### Information given ###

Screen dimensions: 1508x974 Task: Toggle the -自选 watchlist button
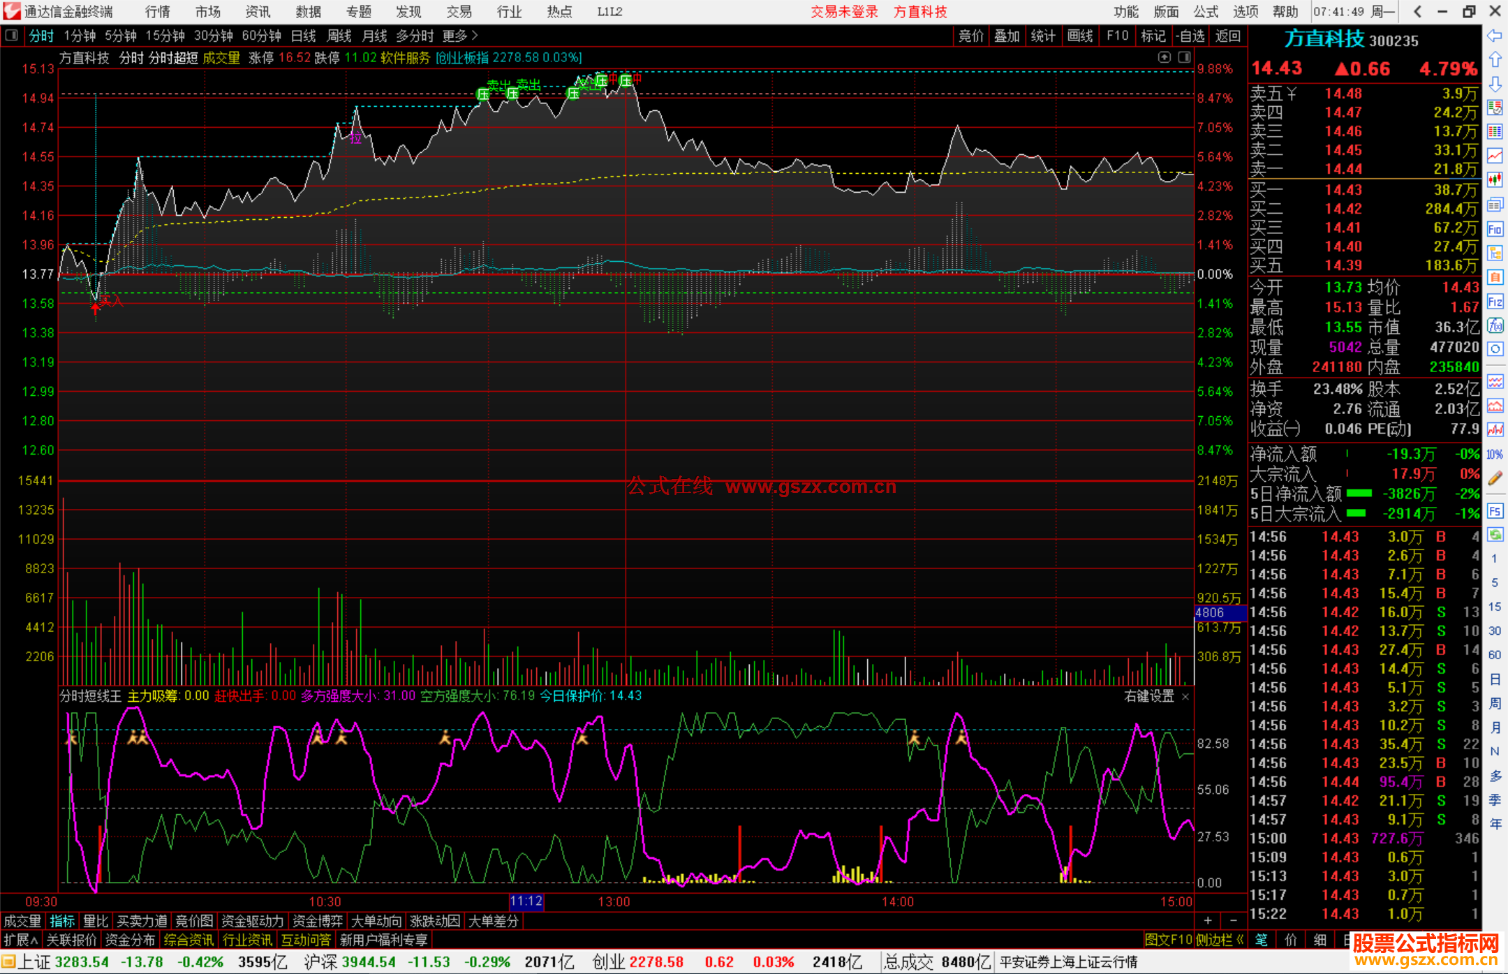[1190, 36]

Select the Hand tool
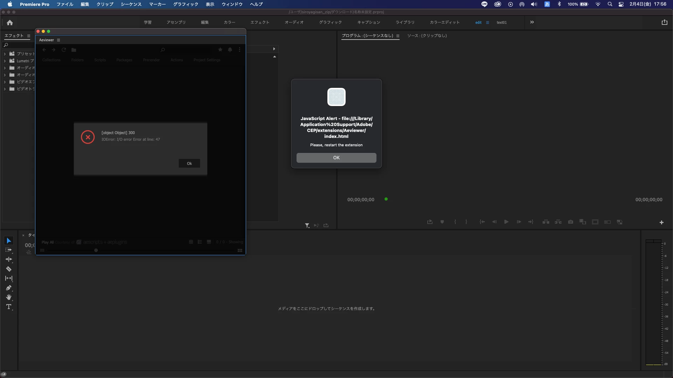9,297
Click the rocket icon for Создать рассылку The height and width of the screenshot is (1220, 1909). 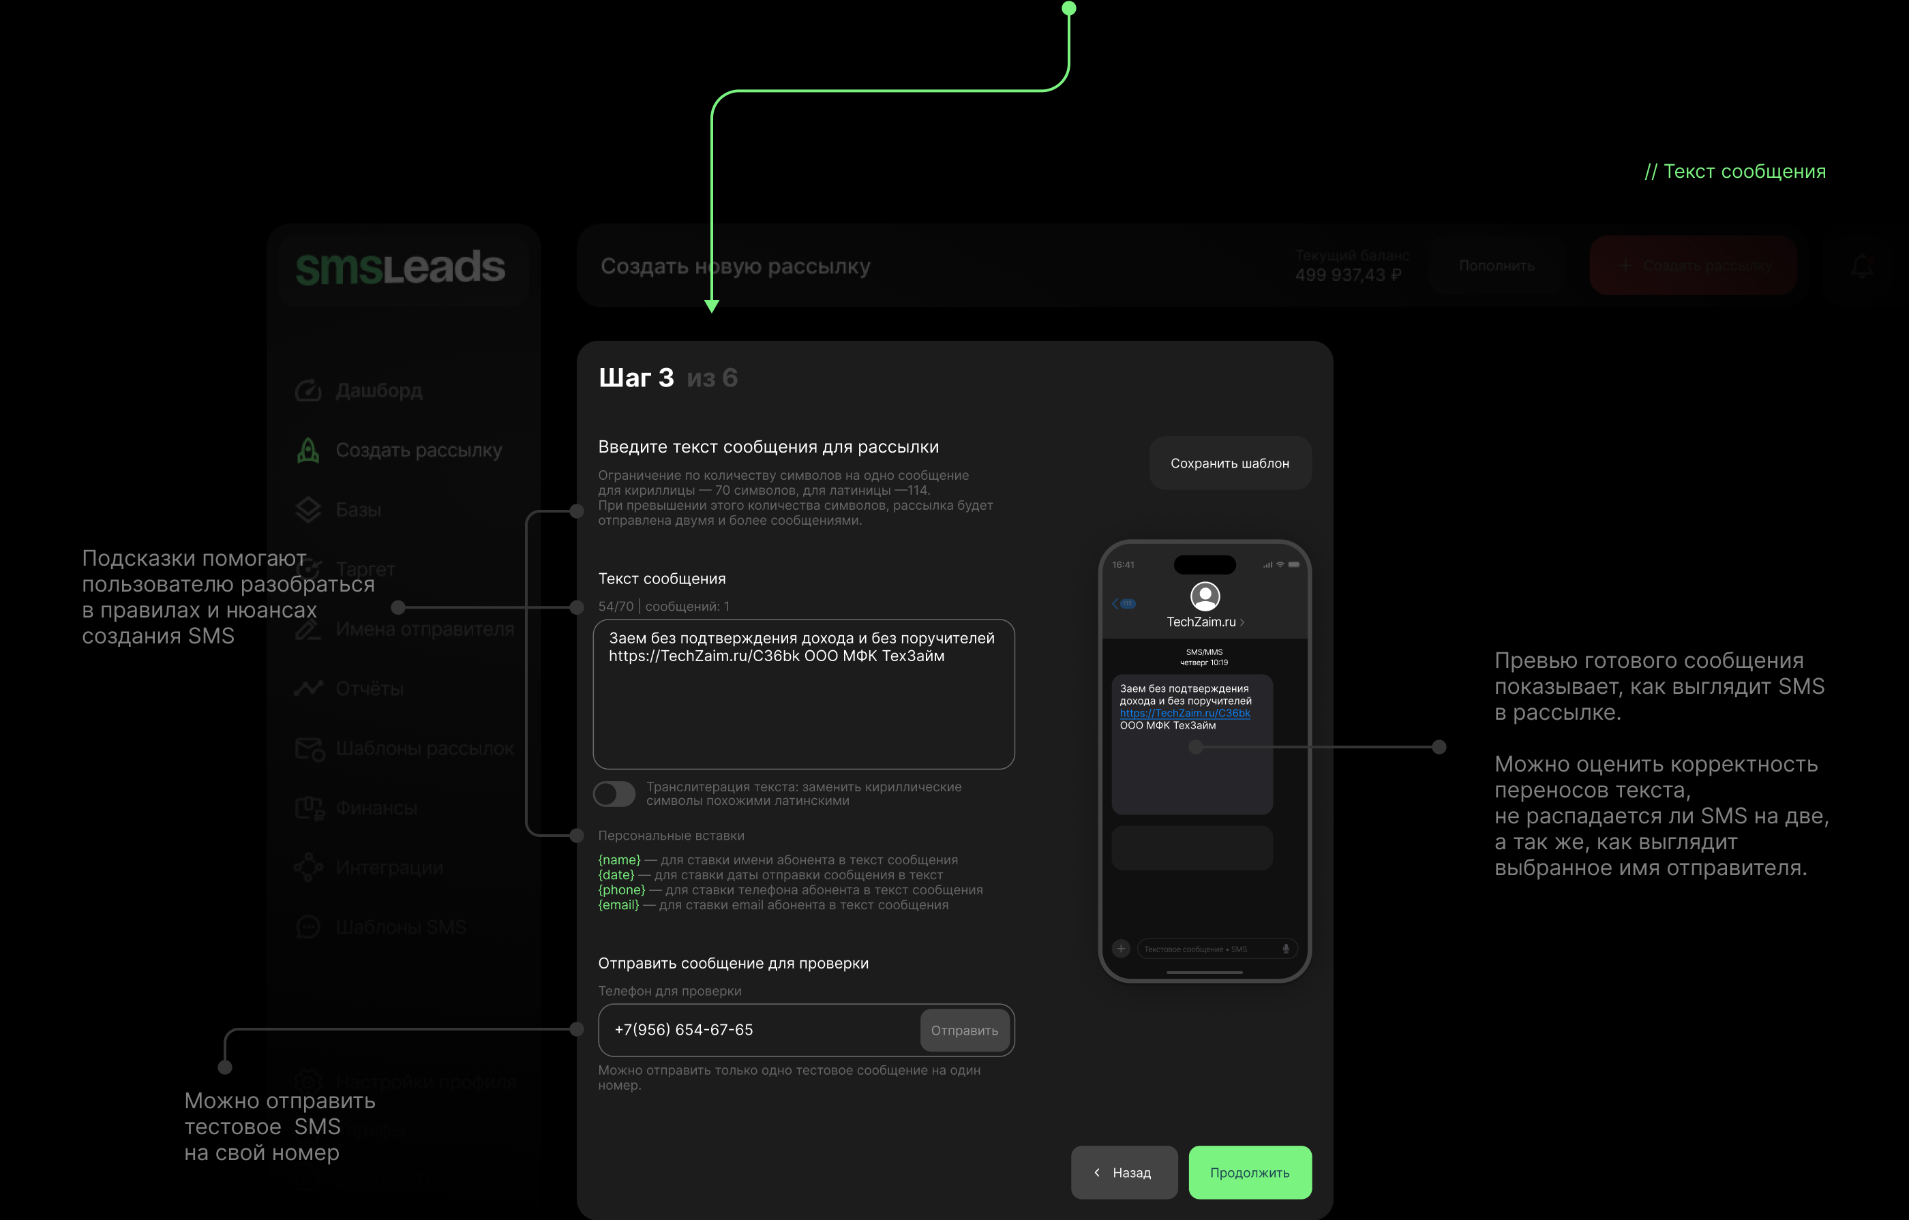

###
### Information given ###

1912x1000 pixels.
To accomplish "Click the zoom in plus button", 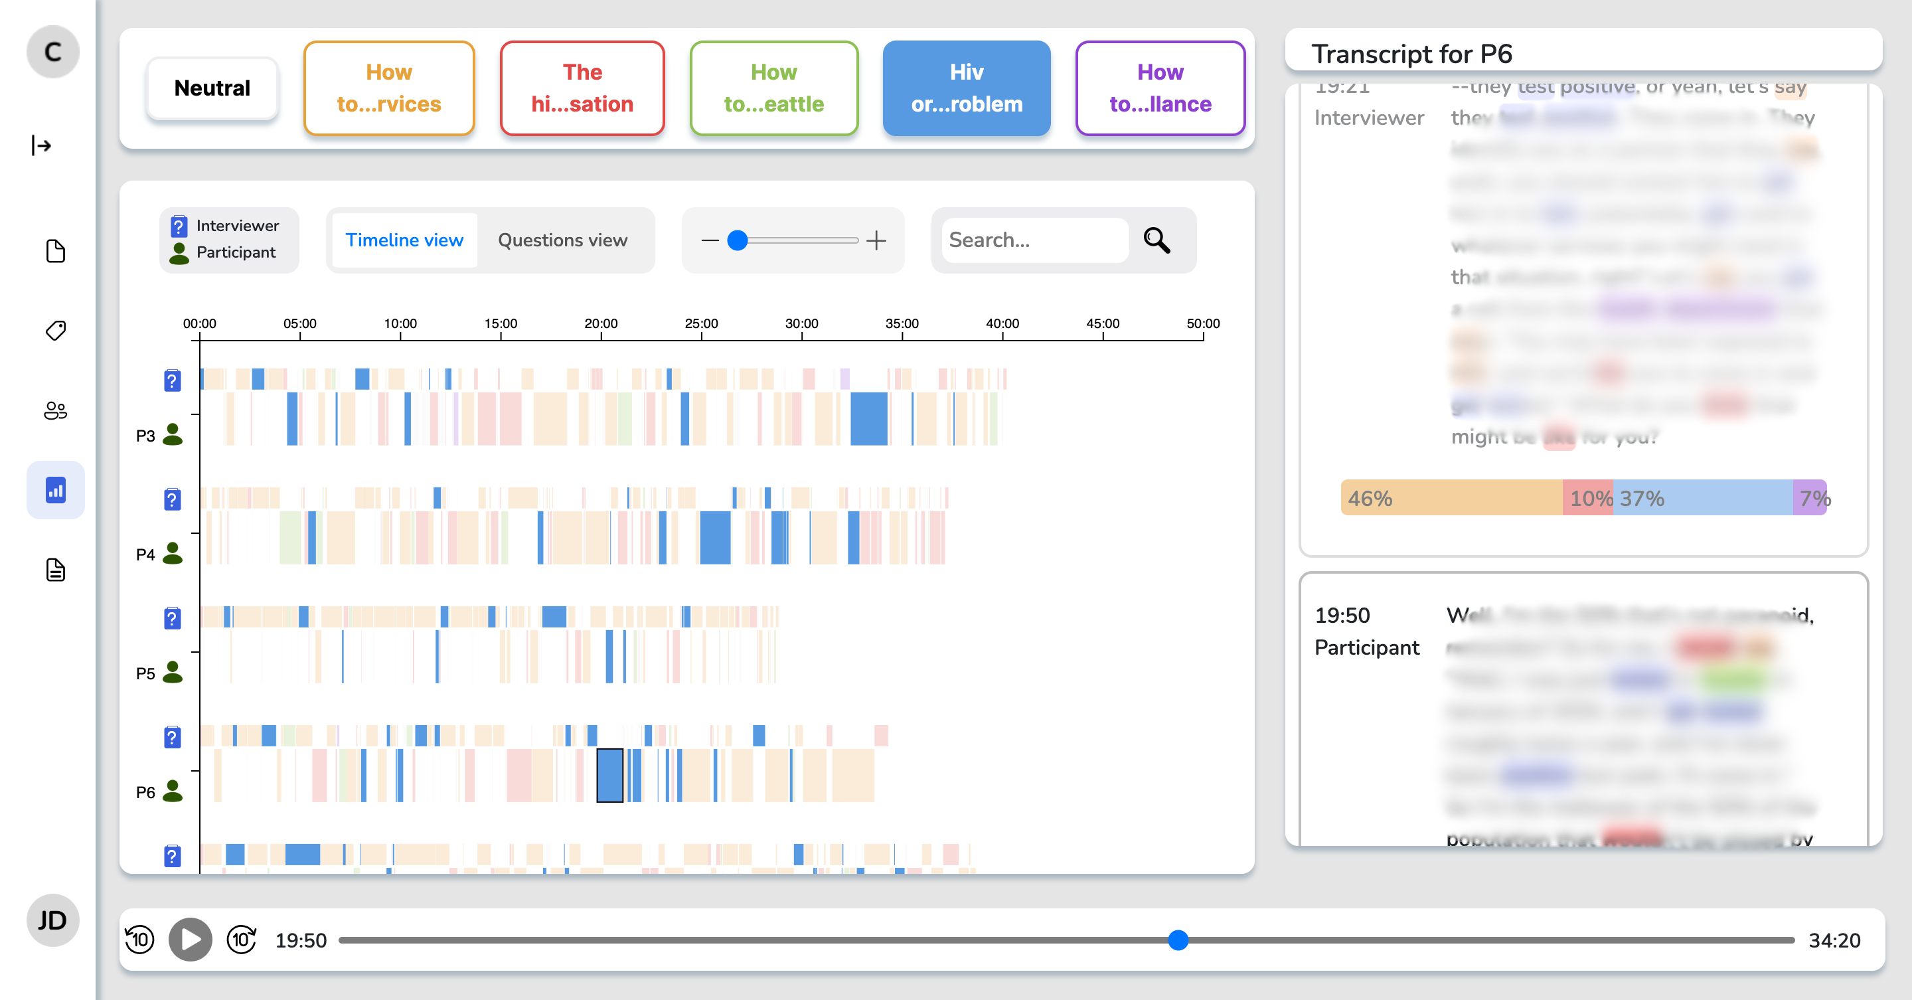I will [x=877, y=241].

###

**Requirement**
Start at the line above containing "Select the Hand tool" and stop at the line containing "Click the rocket": print those lines and everything between them exactly, but not the pictures.

**Solution below**
Select the Hand tool
9,297
Click the rocket icon for Создать рассылку The height and width of the screenshot is (1220, 1909). 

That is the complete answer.